• _Problem to work on_
A verbatim copy of the lines starting at the one with "This screenshot has width=1180, height=658." and ending at the last line below is required; include nothing else.

--- Data listing ---

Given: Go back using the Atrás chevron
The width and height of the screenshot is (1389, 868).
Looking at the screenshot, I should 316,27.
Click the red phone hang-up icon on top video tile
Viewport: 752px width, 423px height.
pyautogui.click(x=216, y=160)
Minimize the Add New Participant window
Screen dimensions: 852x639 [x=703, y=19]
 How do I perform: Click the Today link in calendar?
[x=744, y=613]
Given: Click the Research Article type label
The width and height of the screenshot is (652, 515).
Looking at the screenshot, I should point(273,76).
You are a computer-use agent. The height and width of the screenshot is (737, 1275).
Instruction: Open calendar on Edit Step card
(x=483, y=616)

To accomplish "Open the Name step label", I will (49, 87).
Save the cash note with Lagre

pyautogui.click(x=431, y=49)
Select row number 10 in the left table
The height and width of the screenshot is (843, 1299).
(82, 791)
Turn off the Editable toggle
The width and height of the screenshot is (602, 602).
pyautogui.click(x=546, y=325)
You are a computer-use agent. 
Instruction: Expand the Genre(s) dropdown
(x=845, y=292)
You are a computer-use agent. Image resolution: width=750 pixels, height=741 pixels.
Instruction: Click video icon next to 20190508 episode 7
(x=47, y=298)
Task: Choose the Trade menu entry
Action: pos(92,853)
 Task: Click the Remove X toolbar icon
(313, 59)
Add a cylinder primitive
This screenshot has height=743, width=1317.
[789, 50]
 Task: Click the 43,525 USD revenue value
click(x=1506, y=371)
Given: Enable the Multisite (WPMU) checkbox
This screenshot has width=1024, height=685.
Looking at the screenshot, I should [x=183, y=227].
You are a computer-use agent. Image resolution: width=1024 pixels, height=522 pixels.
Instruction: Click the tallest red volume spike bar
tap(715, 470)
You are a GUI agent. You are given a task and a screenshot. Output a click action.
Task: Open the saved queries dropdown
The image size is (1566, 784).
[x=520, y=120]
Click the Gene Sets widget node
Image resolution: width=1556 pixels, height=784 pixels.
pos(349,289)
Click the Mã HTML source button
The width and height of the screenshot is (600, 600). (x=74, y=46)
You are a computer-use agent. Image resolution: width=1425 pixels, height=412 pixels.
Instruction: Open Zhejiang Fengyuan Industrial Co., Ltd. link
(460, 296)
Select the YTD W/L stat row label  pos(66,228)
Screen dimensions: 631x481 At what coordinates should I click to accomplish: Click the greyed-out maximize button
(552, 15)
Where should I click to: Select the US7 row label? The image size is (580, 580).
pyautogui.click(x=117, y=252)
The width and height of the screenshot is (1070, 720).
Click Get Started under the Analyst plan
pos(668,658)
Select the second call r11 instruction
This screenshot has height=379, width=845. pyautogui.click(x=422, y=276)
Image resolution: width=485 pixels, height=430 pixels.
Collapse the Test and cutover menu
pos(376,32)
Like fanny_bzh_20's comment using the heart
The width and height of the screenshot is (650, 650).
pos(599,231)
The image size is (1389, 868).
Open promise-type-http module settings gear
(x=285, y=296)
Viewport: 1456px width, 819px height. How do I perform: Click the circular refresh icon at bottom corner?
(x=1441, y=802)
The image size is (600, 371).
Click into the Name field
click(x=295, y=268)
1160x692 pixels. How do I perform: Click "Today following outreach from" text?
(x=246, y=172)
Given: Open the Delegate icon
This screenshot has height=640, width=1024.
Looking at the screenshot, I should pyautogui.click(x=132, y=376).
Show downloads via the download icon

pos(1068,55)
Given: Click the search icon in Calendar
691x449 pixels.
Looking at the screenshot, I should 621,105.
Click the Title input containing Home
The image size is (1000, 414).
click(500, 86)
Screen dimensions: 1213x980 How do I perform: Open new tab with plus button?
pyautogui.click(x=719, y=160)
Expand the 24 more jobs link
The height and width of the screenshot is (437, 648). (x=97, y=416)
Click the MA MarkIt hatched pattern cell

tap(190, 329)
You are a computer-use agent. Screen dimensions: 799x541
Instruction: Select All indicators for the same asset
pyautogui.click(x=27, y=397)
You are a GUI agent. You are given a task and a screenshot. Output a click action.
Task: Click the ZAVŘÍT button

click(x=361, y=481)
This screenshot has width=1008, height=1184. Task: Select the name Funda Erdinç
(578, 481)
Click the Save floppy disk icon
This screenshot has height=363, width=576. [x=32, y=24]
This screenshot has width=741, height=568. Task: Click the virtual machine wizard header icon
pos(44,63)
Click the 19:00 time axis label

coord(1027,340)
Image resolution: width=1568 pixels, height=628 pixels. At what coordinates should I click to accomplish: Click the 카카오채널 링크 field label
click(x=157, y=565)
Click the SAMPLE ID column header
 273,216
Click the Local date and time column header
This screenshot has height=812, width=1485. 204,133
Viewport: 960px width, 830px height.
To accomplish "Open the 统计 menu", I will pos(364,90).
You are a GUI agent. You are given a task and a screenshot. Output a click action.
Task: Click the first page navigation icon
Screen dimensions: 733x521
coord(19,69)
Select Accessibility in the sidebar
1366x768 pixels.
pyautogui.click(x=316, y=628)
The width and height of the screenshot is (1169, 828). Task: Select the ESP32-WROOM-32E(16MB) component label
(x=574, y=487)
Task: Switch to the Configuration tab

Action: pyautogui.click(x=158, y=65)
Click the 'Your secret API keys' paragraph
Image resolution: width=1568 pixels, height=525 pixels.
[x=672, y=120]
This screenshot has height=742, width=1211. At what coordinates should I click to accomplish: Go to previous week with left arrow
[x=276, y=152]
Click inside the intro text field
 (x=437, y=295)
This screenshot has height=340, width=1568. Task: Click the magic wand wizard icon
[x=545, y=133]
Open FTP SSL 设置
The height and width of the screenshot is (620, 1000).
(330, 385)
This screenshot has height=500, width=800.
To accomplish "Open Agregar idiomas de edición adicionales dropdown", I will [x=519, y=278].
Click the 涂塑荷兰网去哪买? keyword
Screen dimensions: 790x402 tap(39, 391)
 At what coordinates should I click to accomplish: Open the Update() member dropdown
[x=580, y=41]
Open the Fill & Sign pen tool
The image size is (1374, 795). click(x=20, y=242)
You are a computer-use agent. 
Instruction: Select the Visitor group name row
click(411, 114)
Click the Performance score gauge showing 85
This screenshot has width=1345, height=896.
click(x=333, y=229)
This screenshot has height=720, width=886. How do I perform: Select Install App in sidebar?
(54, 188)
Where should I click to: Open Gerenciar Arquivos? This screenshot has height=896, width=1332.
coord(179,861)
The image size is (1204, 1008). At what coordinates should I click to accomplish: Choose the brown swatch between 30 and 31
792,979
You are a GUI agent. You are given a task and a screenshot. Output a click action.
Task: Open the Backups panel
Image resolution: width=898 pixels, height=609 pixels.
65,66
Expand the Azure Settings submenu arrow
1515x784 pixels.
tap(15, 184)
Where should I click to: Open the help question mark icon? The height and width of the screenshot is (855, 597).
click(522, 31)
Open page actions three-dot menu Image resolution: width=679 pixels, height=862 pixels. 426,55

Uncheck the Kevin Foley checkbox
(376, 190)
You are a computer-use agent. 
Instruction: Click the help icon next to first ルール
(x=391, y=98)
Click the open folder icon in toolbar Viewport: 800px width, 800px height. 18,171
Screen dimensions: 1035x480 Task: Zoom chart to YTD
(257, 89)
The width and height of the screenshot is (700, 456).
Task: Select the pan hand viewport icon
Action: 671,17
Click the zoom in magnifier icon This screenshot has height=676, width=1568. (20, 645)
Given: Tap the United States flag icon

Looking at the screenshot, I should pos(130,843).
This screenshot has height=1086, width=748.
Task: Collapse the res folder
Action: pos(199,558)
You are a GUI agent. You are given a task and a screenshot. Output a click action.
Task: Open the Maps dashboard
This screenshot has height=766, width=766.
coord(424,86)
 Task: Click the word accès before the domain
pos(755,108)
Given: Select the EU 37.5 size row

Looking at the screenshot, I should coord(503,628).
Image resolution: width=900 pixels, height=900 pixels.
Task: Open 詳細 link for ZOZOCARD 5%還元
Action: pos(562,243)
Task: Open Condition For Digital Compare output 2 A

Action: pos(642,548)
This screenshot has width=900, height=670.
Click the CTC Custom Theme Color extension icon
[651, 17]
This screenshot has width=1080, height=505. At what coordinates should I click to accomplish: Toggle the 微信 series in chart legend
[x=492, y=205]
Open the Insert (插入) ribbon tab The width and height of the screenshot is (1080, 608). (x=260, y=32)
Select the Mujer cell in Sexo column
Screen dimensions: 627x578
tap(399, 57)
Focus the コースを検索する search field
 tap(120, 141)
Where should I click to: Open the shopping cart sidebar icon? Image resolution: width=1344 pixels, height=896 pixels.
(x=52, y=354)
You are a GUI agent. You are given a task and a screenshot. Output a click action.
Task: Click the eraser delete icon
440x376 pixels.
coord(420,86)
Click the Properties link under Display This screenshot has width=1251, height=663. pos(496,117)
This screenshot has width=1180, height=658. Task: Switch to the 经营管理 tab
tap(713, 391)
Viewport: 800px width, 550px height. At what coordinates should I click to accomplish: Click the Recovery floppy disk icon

---

• _Your response_
This screenshot has width=1180, height=658. Task: Switch to the 经营管理 tab
tap(713, 391)
Viewport: 800px width, 550px height. At what coordinates should I click to accomplish: Click the Recovery floppy disk icon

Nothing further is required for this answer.